Published June 18, 2019

Oscar G. Gomez, MD, PhD, associate professor of pediatrics and chief of the Division of Infectious Diseases, has been named to the second class of fellows at the SUNY Hispanic Leadership Institute (HLI).

“I want to have the opportunity to share information with my peers at other institutions.”
Associate professor of pediatrics and chief of the Division of Infectious Diseases

HLI is an initiative that develops and supports the next generation of executive-level Hispanic/Latinx leaders across the SUNY system.

Opportunity to Learn, Incorporate New Skills

Gomez is one of 14 faculty and staff members in leadership positions at 10 SUNY institutions to be selected to take part in six- or 12-month fellowships at HLI.

Gomez is honored by the selection.

“I want to have the opportunity to share information with my peers at other institutions, to learn from mentors in high-level leadership positions and to learn new leadership skills that I can incorporate in my health care, research and teaching environment,” he says.

Fellows Are Role Models for Peers, Students

Over the course of the program, fellows — who come from home institutions that range from community colleges to Research 1 institutions like UB — participate in individualized mentoring and assessment and development programs to support their success.
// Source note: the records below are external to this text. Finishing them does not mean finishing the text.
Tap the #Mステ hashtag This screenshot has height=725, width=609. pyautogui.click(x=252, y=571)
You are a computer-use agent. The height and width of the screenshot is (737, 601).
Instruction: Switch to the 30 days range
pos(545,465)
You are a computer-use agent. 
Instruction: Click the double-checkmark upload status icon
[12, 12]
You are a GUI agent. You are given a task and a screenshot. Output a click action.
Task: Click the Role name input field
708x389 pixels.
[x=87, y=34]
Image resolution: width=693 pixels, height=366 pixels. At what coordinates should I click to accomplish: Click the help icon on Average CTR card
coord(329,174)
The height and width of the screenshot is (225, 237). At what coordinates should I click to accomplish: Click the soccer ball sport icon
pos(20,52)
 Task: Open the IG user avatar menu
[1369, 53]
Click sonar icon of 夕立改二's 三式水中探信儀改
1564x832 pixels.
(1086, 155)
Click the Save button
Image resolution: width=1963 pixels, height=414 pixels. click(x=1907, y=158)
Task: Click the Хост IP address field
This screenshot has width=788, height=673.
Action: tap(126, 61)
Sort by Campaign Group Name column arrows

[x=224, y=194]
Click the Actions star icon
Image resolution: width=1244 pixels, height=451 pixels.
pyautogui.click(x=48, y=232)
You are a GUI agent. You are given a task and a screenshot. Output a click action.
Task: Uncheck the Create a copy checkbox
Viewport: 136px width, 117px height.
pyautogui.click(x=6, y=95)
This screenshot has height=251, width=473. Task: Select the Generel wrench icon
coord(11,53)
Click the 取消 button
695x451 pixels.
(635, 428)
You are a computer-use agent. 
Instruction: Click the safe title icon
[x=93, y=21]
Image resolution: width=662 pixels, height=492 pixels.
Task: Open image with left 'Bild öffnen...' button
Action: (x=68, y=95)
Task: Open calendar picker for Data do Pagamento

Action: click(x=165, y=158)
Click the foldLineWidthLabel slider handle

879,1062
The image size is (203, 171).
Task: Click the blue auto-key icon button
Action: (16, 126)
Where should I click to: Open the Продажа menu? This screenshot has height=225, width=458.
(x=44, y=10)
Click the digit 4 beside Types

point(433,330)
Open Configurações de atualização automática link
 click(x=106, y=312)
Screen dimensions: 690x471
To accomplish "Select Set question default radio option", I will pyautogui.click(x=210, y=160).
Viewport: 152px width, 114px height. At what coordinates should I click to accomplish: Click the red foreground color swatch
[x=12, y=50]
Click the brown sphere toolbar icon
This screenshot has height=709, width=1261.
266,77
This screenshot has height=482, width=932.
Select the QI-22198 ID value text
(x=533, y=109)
The program is based on active participation, conversations and exchange of ideas related to leadership.

“It is of utmost importance that our students feel welcome and represented when they join our campuses, and ensuring that our faculty and staff are as diverse as our student body is a way to achieve that goal,” SUNY Chancellor Kristina M. Johnson says. “The Hispanic Leadership Institute provides its fellows with the skills to achieve success in their own professional lives but also how to be a role model to their peers and students.”

“The groundwork laid through the institute is crucial and will have a positive effect on the lives of students and our campuses for generations to come,” Johnson adds.

Collaborative Research Internationally

Gomez, who specializes in pediatric infectious diseases, oversees patient care services, infection control and antibiotic stewardship programs as division chief. He also serves as infection diseases director at Oishei Children’s Hospital.

He established and leads the International Enteric Vaccines Research Program (IEVRP), a global health research program focused on the epidemiology, pathogenesis and development of vaccines for childhood gastrointestinal infections. The program is dedicated to biomedical research, scientific training and international collaborations in Latin America, Southeast Asia and the U.S.

His work with IEVRP includes developing rapid diagnostic tools for diarrheal disease surveillance, identifying the most prevalent diarrheal pathogens and detecting emergent intestinal pathogens.

Gomez and colleagues also are working on vaccine development for pediatric infectious diseases associated with a high burden of disease. A long-term goal of these studies is to facilitate public health interventions for managing and preventing common infectious diseases in children.

Gomez earned his medical degree at the National University of Columbia School of Medicine and his doctoral degree in microbiology and immunology at the University of Maryland School of Medicine.